EXTRAIT SOURCE
· · · · · · ·

Louis Rochon, originaire de Sainte-Croix (Ain), vient en 1919 à Hayange pour être embauché chez de Wendel et épouse une Lorraine pour fonder une famille. Il habite à Hayange, mais sera expulsé avec sa famille en juillet 1940, car il est un Français de l’intérieur.
C’est à Rochefort que nous avons rencontré Roger Rochon, secrétaire général de mairie honoraire. Il a terminé sa carrière à Saint-Jean-d’Angély et passe sa retraite à Rochefort-sur-Mer (Charente Maritime). Il a été expulsé le 20 juillet 1940, car son père Louis, né 1er septembre 1891 à Sainte-Croix (Ain) n’étant pas Mosellan d’origine, a dû se plier à l’avis publié par la mairie de Hayange.
Cet épisode douloureux, il en est encore traumatisé. Le lendemain du récit d’expulsion, il nous a rapporté les documents d’époque: l’avis du maire, le laissez-passer et même le fameux acte de réintégration établi après le traité de Versailles du 28 juin 1919 pour les Mosellans d’origine. Cet acte a été réclamé à tous ceux qui voulaient avoir une carte d’identité ou un acte de nationalité française. Par contre, pour être mobilisé ou faire son service militaire ce n’était pas indispensable.
Premiers expulsés
- Nous étions les premiers Mosellans à être expulsés, à Lyon, j’ai ensuite appris l’expulsion de l’évêque Mgr Joseph-Jean Heintz à Lyon, puis des prêtres, et en novembre 1940 de nombreux habitants francophones du Saulnois et de la région messine.
Sur l’avis signé par le maire de Hayange Georges Mohnen, il était écrit: “Tous les Français de l’Intérieur, tous les Juifs, tous les Nord-Africains comme tous les assistés, sont invités à quitter sans délai le département de la Moselle et à se diriger vers la France. Il leur est permis de se munir d’un bagage à main et d’une somme de 400 F. A partir du 20 juillet, à minuit le bagage en question sera limité à 10 kg. Le contrôle sera exercé à l’ancienne frontière existant de 1870 à 1918.” Signé le maire Georges Mohnen avec le cachet de la mairie de Hayange.
La peur s’installe
- Dès que cet avis était connu, ceux qui étaient concernés ont eu peur. Ils ne sortaient dans la rue qu’en cas de nécessité. Ils s’enfermaient dans leur appartement. Nous avions tous très peur.
Lors de l’expulsion, Roger Rochon avait 14 ans, son père Louis Rochon était un ancien combattant de la guerre 1914-1918. Après le service militaire de trois ans, il avait été mobilisé durant toute la première guerre mondiale. C’est après la guerre, qu’il vint à Hayange, redevenue française, où il fut embauché chez De Wendel en tant que contremaître, c’est là qu’il apprit à connaître son épouse Léonie Deny, d’origine lorraine. En mai 1940, il fut mobilisé, mais après la défaite française, il fut aussitôt renvoyé dans ses foyers. Il est heureux de retrouver sa famille.

· · · · · · ·

MATÉRIEL FOURNI
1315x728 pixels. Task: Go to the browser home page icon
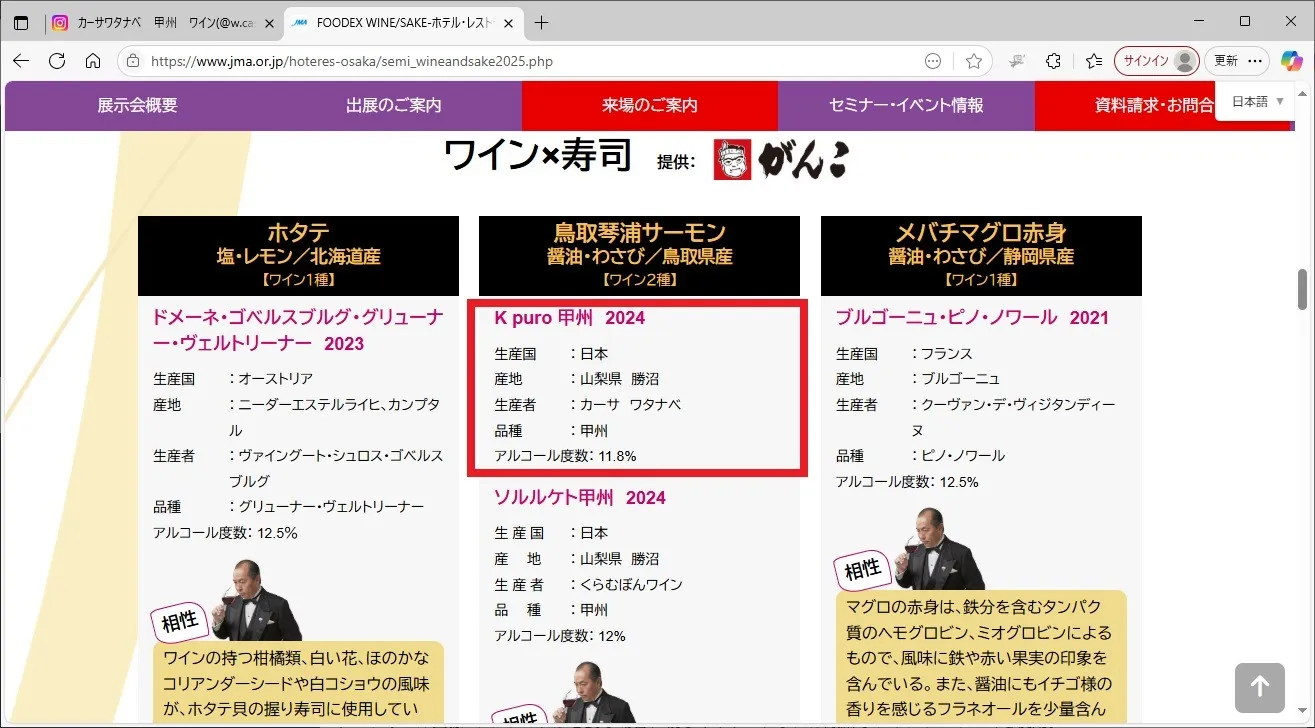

· · · · · · ·

TRAVAIL À FAIRE
A. Énumérez, s'il vous plaît, toutes les catégories de personnes que l'avis du maire de Hayange, cité dans l'extrait, invite à quitter la Moselle.
B. Résumez l'extrait en deux phrases.
Le matériel fourni n'est pas nécessaire pour ce travail.

RÉSULTATS OBTENUS
A.
- Les Français de l'Intérieur
- Les Juifs
- Les Nord-Africains
- Les assistés

B. Louis Rochon, originaire de Sainte-Croix (Ain) et embauché chez de Wendel à Hayange en 1919, a été expulsé de Moselle avec sa famille en juillet 1940 parce qu'il était un Français de l'intérieur. Son fils Roger, qui avait alors 14 ans et passe aujourd'hui sa retraite à Rochefort-sur-Mer, raconte la peur provoquée par l'avis du maire Georges Mohnen et a présenté les documents de l'époque.